From drama to the gentle August  Bournonville flirtation and romance, Clara Blanco will debut in the Flower Festival at Genzano with Gennadi Nedvigin.

Myles Thatcher, still a member of the corps de ballet, has created a pas de quatre for Dores Andre, Dana Genshaft, Joan Boada and Jaime Castilla titled In the Passerine’s Clutch, the score being that by Wojceich Kilar’s  Like me, in case you didn’t know, passerine refers to perching birds, ranging from larks to finches, crows and swallows.  Thatcher has created the costumes with Susan Roemer, the Smuin Ballet dancer.

Lorena Feijoo, dancing for the first time since the birth of Luciana. will probably wow us in Raymonda’s solo from Act III of the same-named ballet set to music by Alexander Glasunov.  Welcome back, Lorena.

I suspect an Intermission will follow after Raymonda or the following pas de trois with Sarah Van Patten, Tiit Helimets and Vitor Mazzeo in Helgi Tomasson’s Trio set to a Tchakivsky score.  It should because a brilliant post intermission launch could be the grand pas de deux from Don Quixote, a debut for Frances Chung with Taris Domitro.  To the warhorse tunes of Ludwig  Minkus and Ricardo Drigo, it’s the version jointly mounted by Tomasson with Yuri Possokhov, with this bravura piece little changed from its original choreography.

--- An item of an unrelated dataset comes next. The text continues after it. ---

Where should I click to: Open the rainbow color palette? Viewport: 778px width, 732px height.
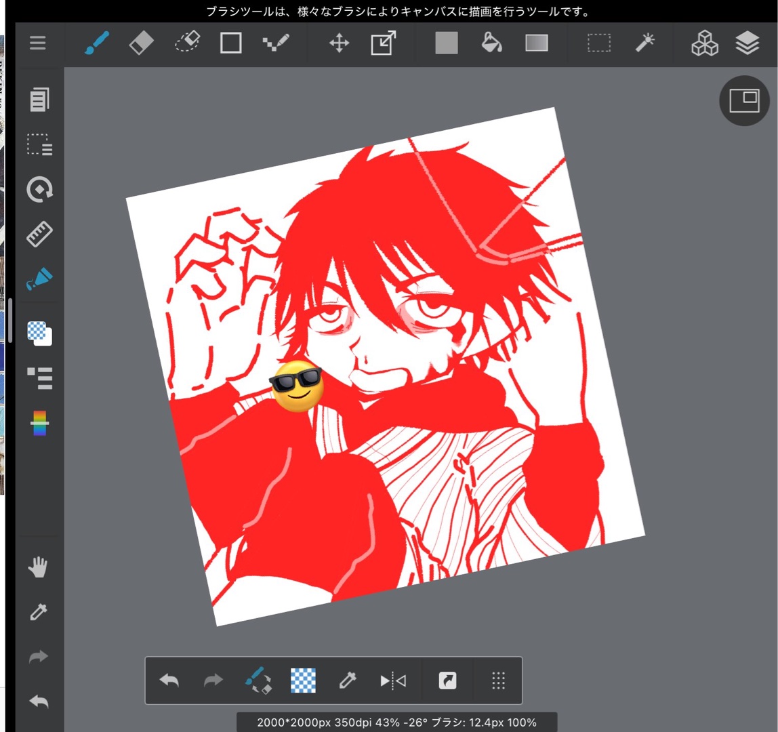(39, 423)
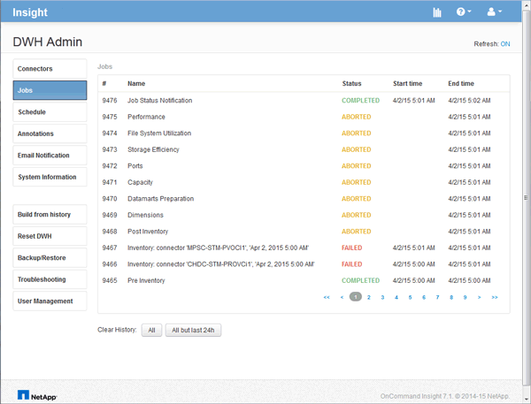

John Cranko’s Act I pas de deux from Eugene Onegin will be reprised by Maris Kochetkova and Victor Luiz, who danced it at the company’s local premiere last year.

From bravura to drama to sauce, the program lists next the cheeky  Balanchine salute to John Philip Souza’s The Stars and Stripes, arranged by Hershey Kay, with Vanessa Zahorian and Davit Karapetyan.

Christopher Wheeldon’s evocative pas de deux to Arvo Part from After The Rain will be danced by Yuan Yuan Tan and Damian Smith.  Smith is another principal dancer who seems to be slated for retirement at the end of the San Francisco Opera House season.

With this quartet of  stylistic difference, the Gala audience will get a bit of 20th century ballet history with a pas de deux from Serge Lifar’s Suite en Blanc, set to music by Eduoard Lalo..  Sofiane Sylve and Tiit Helimets will do the honors of a work Carlos Carvajal, who danced it during his days with the Grand Ballet de Marquis de Cuevas,  says is meant simply to display the company.  The full version is slated for Program I on January 29.

There doubtless will be a final company ensemble, but it was not listed this morning.